Earlier this week, the New York Times reported that the Trump administration is weighing a policy shift that would “grant a $100 billion tax cut mainly to the wealthy,” and administration would create the policy while bypassing Congress. White House Press Secretary Sarah Huckabee Sanders confirmed yesterday that Donald Trump “has asked the Treasury Department to take a look into it.”
She added, “This is something that has a lot of support from various people.”
And while that was hilariously vague, it’d be great to hear from some of these “various people,” because for the rest of us, the president’s plan is an awfully tough sell. The Washington Post‘s Matt O’Brien made the case yesterday that the new tax cut Trump has in mind “makes no sense.”

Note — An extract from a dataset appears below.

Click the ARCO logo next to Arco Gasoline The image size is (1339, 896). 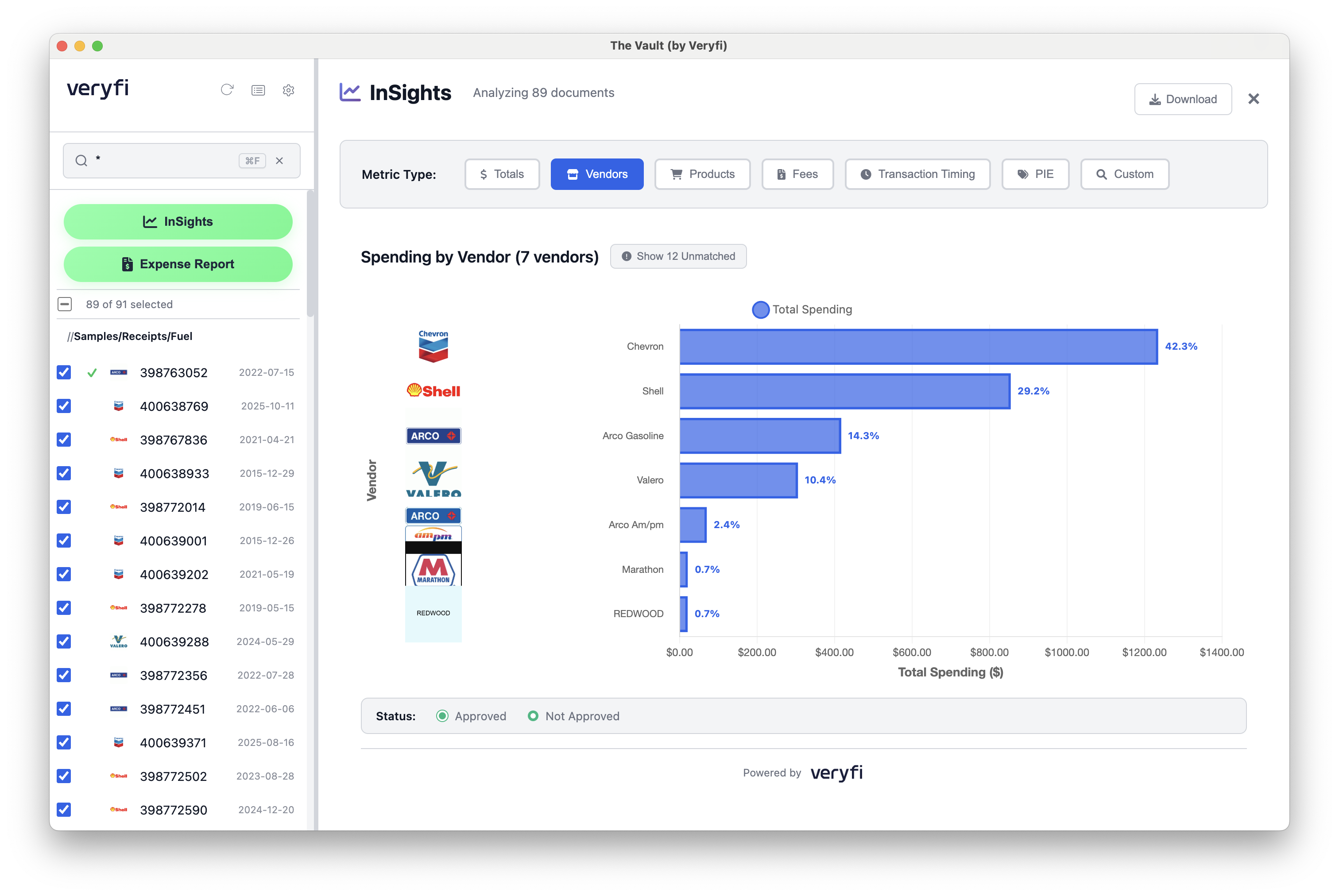(x=433, y=435)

President Trump campaigned as a different kind of Republican who would raise taxes on the rich so much that it was going to “cost” him “a fortune.” So, of course, he’s considering a plan that would almost exclusively give a near-exclusive tax cut to the wealthy investors who came out way ahead on his last tax plan — and this time he’d even bypass Congress to do it.
Nothing says populism like giving billionaires a tax cut by executive fiat.

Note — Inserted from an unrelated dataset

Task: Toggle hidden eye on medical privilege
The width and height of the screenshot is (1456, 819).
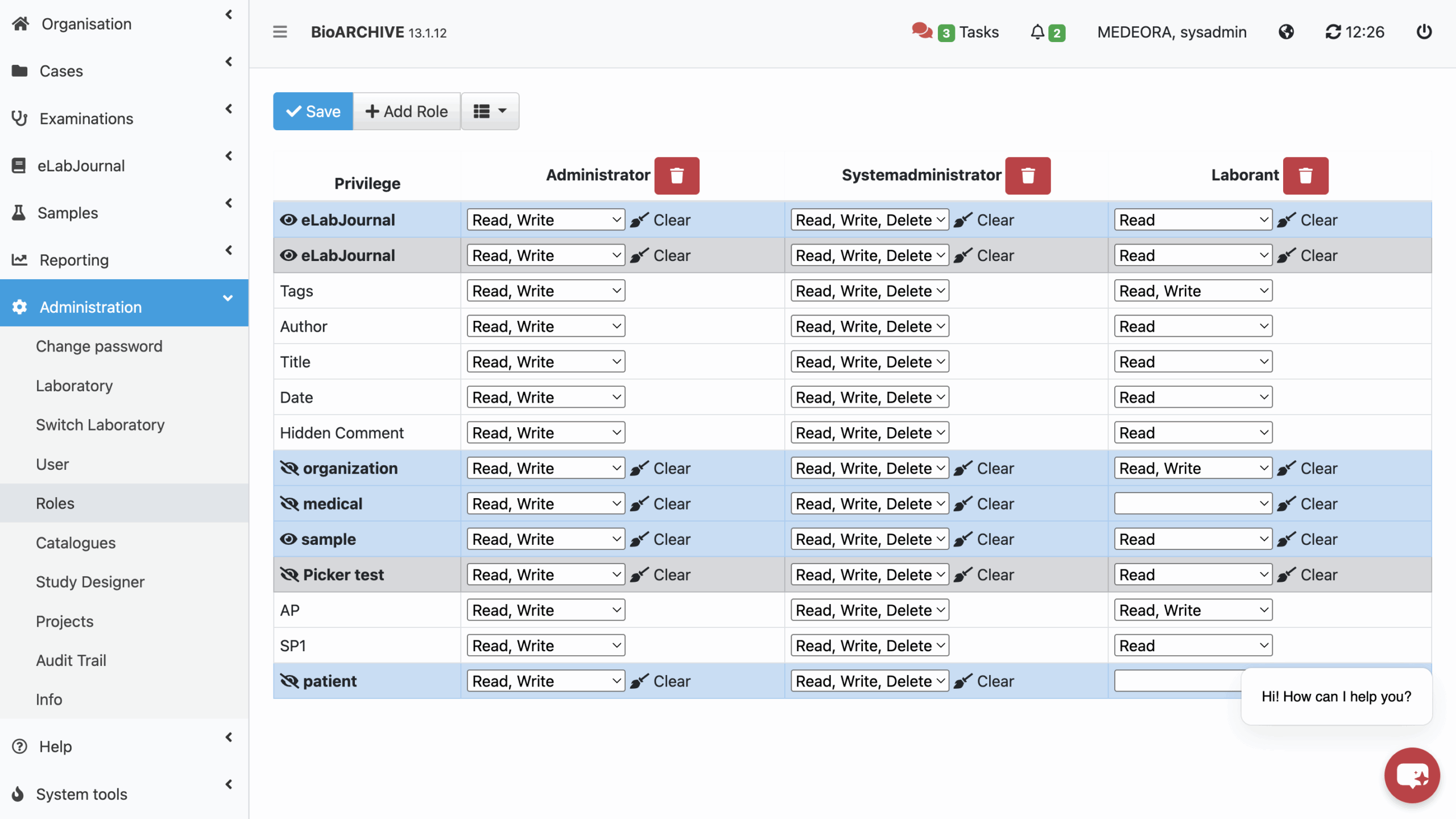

O’Brien went on to explain that the idea behind the gambit may be to spur increased investments, all of the evidence from recent years helps prove those investments simply don’t materialize.
The Center on Budget and Policy Priorities, meanwhile, estimates that 86% of the benefits of this plan, if implemented, would go to the top 1% of U.S. households — a group of extremely wealthy people who really don’t need yet another tax break.